In this current controversy, FIRE is troubled by the possibility that the committee’s recommendations are motivated by political concerns. Beyond detailing general parameters for phases of review, the committee’s report does not provide specific reasoning in support of the three recommended closures. We note that in forming the committee, the Board of Governors was responding to the legislature’s request (see section 11.1(a)) that it work to identify up to 15 million dollars in funding reductions for the 240 centers housed by state institutions of higher education, with the savings to be reinvested elsewhere within the system. But because the Center on Poverty, Work & Opportunity is privately funded, the committee’s recommendation for its closure does not appear to answer that element of the legislature’s charge. Likewise, it seems significant that of the 240 centers reviewed, the three identified by the committee for elimination work in fields marked by partisan rancor.

If the committee concluded that the three centers targeted for elimination failed to justify their existence because of a lack of productivity or a failure to provide the educational outcomes sought, it should provide a detailed discussion of how it arrived at that conclusion. Otherwise, it is difficult to dismiss the apparent message sent to the faculty and students working with or for centers that engage the world beyond campus: Voicing viewpoints unpopular with the legislature may well result in silencing.

Academic freedom requires protecting the research, scholarship, teaching, and expression of public university faculty from legislative hostility to particular viewpoints. As FIRE reminded former New York City Mayor Michael Bloomberg and former Brooklyn Borough President Marty Markowitz in a 2013 open letter precipitated by a funding controversy, “If an institution of higher education is to serve as a marketplace of ideas and a haven of free thought, those who teach and study there must not be made to live in fear that arguing for, espousing, or simply coming to believe an idea will lead to political threats either to their positions in the academic community or to the institution as a whole.”

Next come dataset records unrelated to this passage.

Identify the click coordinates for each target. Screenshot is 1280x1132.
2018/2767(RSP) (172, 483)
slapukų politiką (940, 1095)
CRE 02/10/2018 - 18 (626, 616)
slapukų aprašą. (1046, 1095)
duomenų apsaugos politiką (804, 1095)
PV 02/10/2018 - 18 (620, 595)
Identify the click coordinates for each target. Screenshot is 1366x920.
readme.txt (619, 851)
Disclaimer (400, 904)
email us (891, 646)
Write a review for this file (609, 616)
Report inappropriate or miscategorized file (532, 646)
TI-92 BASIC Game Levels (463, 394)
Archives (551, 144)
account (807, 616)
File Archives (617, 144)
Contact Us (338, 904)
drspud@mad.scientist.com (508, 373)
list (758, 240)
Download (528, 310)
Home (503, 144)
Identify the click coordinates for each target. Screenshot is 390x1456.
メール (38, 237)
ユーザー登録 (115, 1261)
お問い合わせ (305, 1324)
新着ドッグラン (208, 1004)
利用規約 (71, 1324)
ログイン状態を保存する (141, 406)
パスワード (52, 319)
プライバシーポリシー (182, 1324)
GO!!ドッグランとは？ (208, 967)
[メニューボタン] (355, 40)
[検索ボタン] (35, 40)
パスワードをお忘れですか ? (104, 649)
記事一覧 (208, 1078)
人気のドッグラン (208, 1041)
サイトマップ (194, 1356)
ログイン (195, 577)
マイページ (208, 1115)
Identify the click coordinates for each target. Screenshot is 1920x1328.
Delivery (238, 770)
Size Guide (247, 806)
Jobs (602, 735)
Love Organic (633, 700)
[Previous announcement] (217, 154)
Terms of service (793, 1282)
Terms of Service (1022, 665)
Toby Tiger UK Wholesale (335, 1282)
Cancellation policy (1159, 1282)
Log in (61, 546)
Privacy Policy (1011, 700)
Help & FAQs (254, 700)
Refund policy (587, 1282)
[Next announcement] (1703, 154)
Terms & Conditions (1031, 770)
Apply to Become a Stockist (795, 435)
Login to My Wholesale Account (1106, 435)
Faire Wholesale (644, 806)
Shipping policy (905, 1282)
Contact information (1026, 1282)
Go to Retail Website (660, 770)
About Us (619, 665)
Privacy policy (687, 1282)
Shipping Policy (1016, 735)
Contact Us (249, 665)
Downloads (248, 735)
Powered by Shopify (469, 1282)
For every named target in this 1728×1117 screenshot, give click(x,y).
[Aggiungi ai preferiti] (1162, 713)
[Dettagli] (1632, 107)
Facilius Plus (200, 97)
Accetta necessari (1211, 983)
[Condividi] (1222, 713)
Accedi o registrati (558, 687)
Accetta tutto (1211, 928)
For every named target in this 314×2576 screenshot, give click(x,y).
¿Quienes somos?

By appearing to selectively target academic centers based on the fields in which they work and the viewpoints of their leadership, the committee has introduced a chill which we fear may be felt systemwide. In considering today’s vote, FIRE reminds the Board of Governors of the wisdom of Justice Felix Frankfurter’s concurring opinion in Sweezy v. New Hampshire, 354 U.S. 234 (1957):

Progress in the natural sciences is not remotely confined to findings made in the laboratory. Insights into the mysteries of nature are born of hypothesis and speculation. The more so is this true in the pursuit of understanding in the groping endeavors of what are called the social sciences, the concern of which is man and society. The problems that are the respective preoccupations of anthropology, economics, law, psychology, sociology and related areas of scholarship are merely departmentalized dealing, by way of manageable division of analysis, with interpenetrating aspects of holistic perplexities. For society’s good—if understanding be an essential need of society—inquiries into these problems, speculations about them, stimulation in others of reflection upon them, must be left as unfettered as possible. Political power must abstain from intrusion into this activity of freedom, pursued in the interest of wise government and the people’s well-being, except for reasons that are exigent and obviously compelling.

These pages need not be burdened with proof, based on the testimony of a cloud of impressive witnesses, of the dependence of a free society on free universities. This means the exclusion of governmental intervention in the intellectual life of a university. It matters little whether such intervention occurs avowedly or through action that inevitably tends to check the ardor and fearlessness of scholars, qualities at once so fragile and so indispensable for fruitful academic labor.

UPDATE: The Associated Press reports that the Board of Governors has voted to close the Center on Poverty, Work & Opportunity.